## TEXT PASSAGE
start
Crime Library: Criminal Minds and Methods

The Desire Terrorist

'My God, What Am I Getting Into?'

When he took the oath of office from Mayor Morial, "Chief" Pennington knew his job would not be an easy one. He had heard many of the horror stories ahead of time. He had even gone around the city, incognito, before his appointment was announced, watching some of the city's cops in action and seeing instances of police corruption firsthand. But he had no idea how bad the situation really was until a party held in his honor the night he was sworn in. An FBI agent came up to him amid the festivities and whispered in his ear that a "sting" operation was underway. The Bureau was secretly monitoring corrupt cops, especially those involved in large-scale drug-dealing.
end
## CHALLENGE 1
Copy the passage about Chief Pennington from "When he took" up to and including "in large-scale drug-dealing.", swapping "festivities" for "celebration".
The passage about Chief Pennington and the records that come after it have no connection to each other.

## SUPPLIED RECORDS
start
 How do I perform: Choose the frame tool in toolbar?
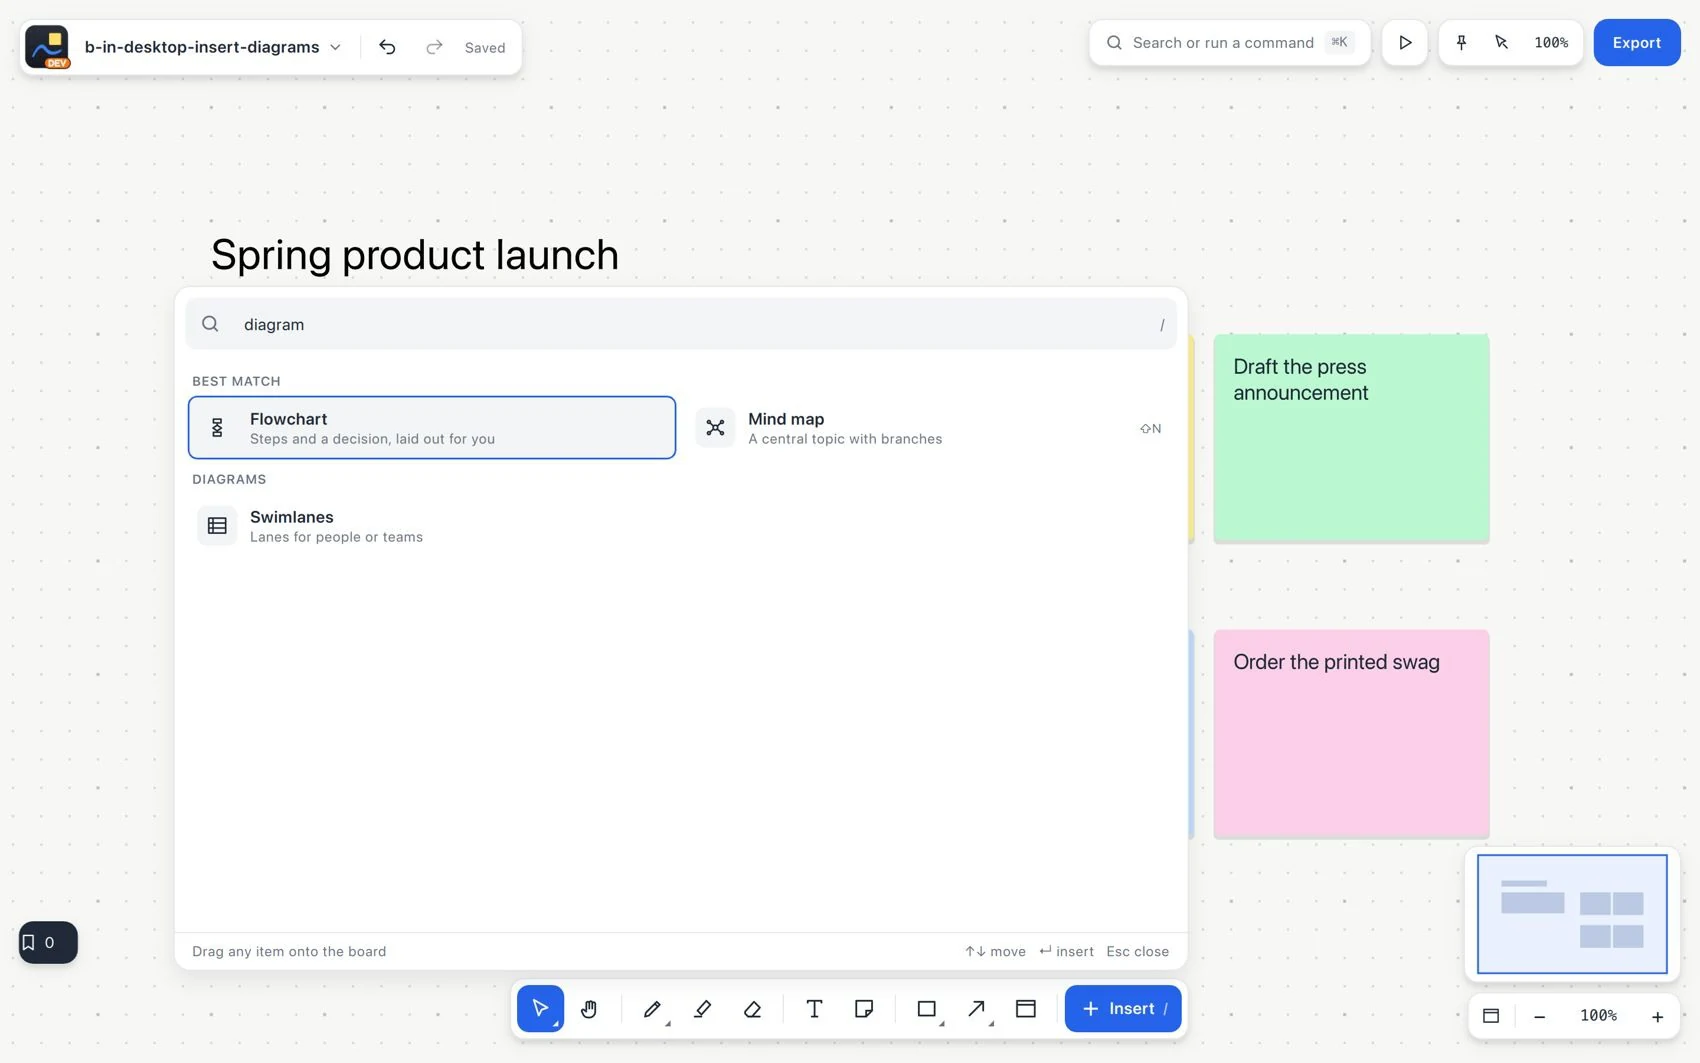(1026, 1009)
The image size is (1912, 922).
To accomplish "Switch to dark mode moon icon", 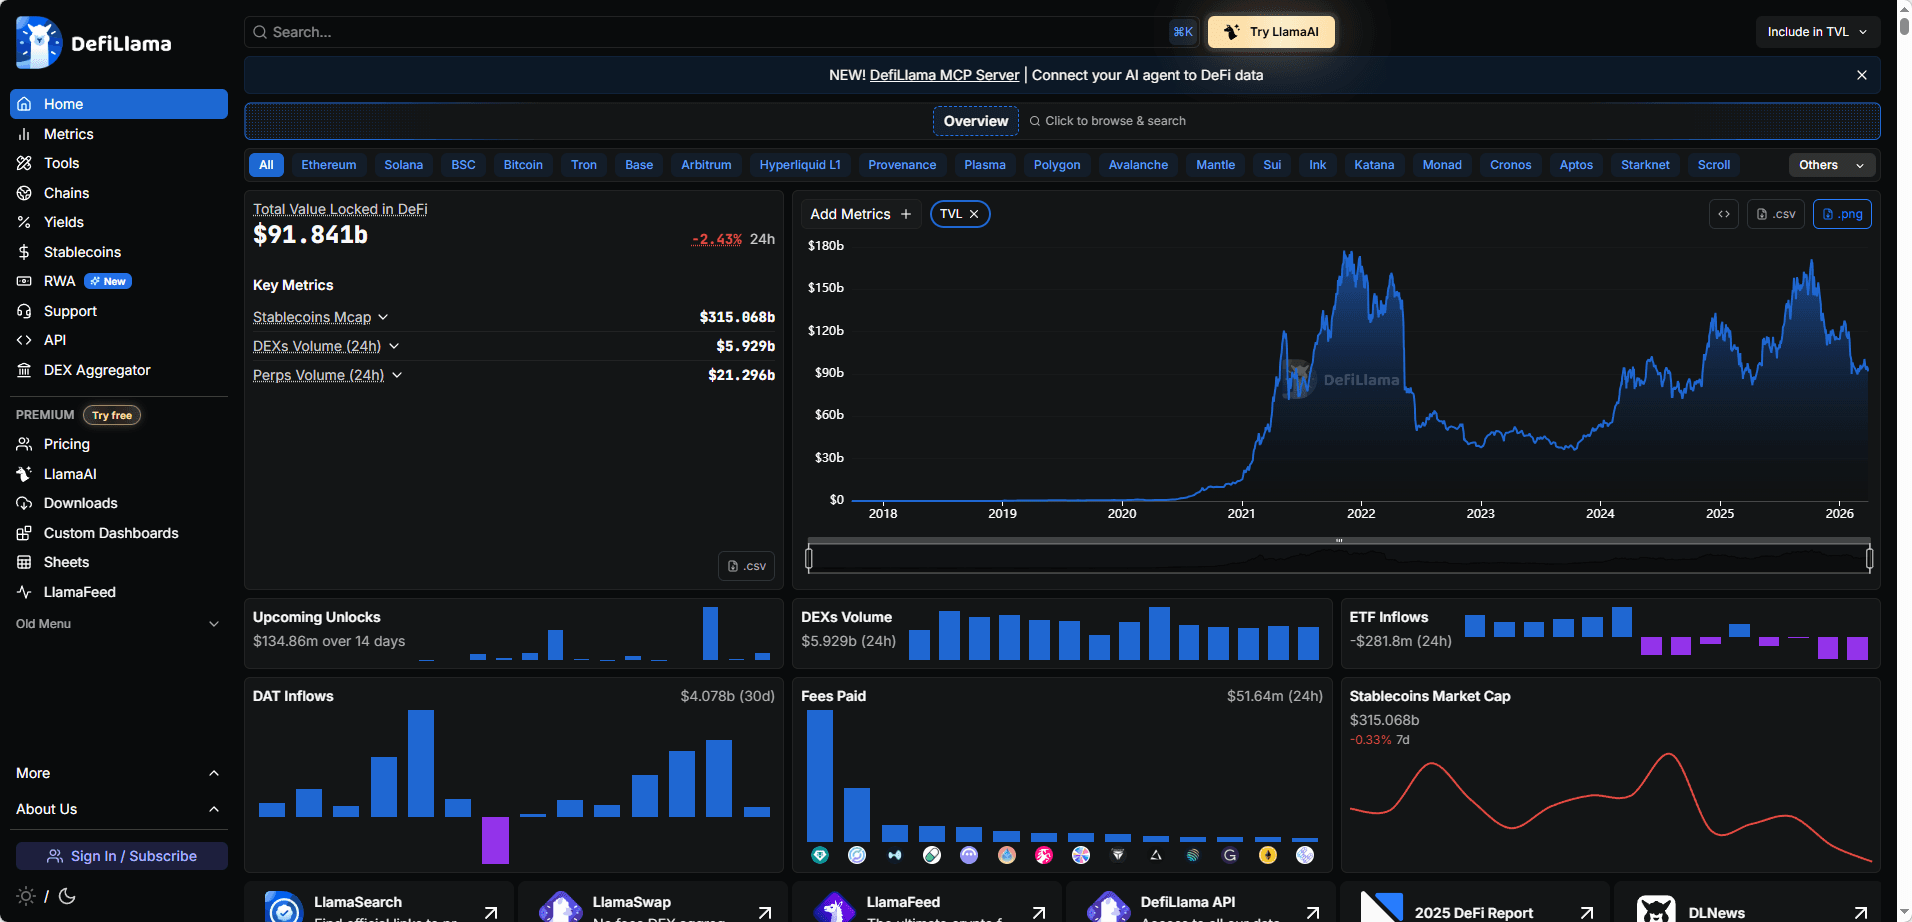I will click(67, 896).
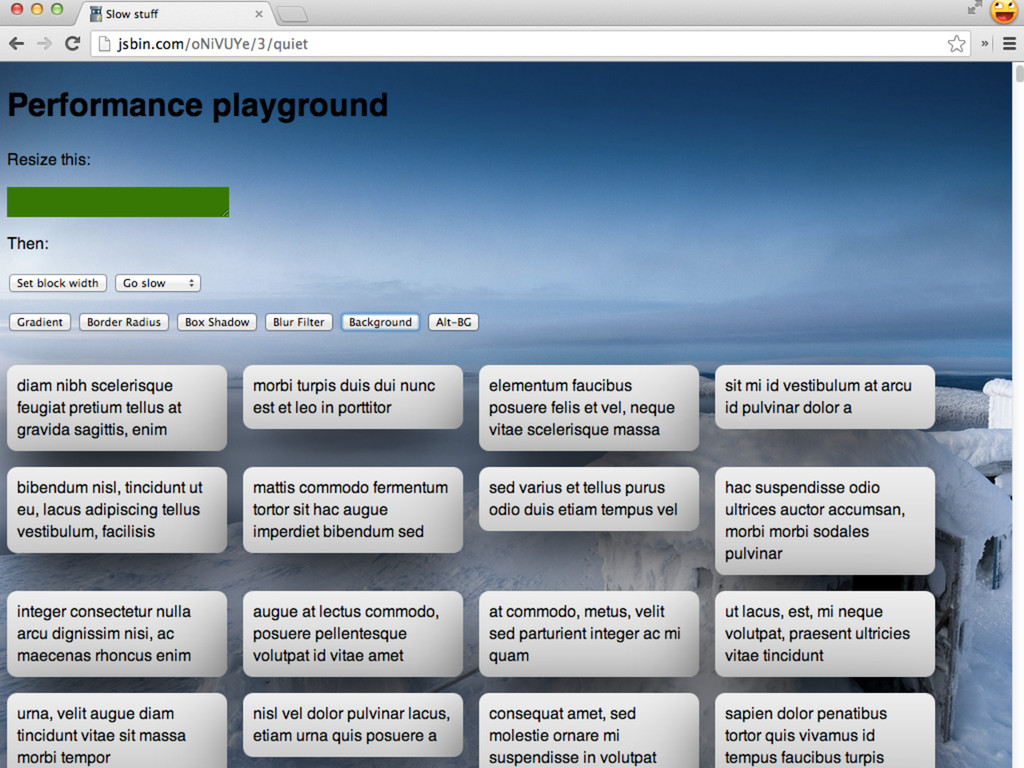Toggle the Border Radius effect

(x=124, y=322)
end
## CHALLENGE 2
Pick out each line of the records that contains the string "toolbar" and copy those lines.

## TASK OUTPUT 1
When he took the oath of office from Mayor Morial, "Chief" Pennington knew his job would not be an easy one. He had heard many of the horror stories ahead of time. He had even gone around the city, incognito, before his appointment was announced, watching some of the city's cops in action and seeing instances of police corruption firsthand. But he had no idea how bad the situation really was until a party held in his honor the night he was sworn in. An FBI agent came up to him amid the celebration and whispered in his ear that a "sting" operation was underway. The Bureau was secretly monitoring corrupt cops, especially those involved in large-scale drug-dealing.

## TASK OUTPUT 2
 How do I perform: Choose the frame tool in toolbar?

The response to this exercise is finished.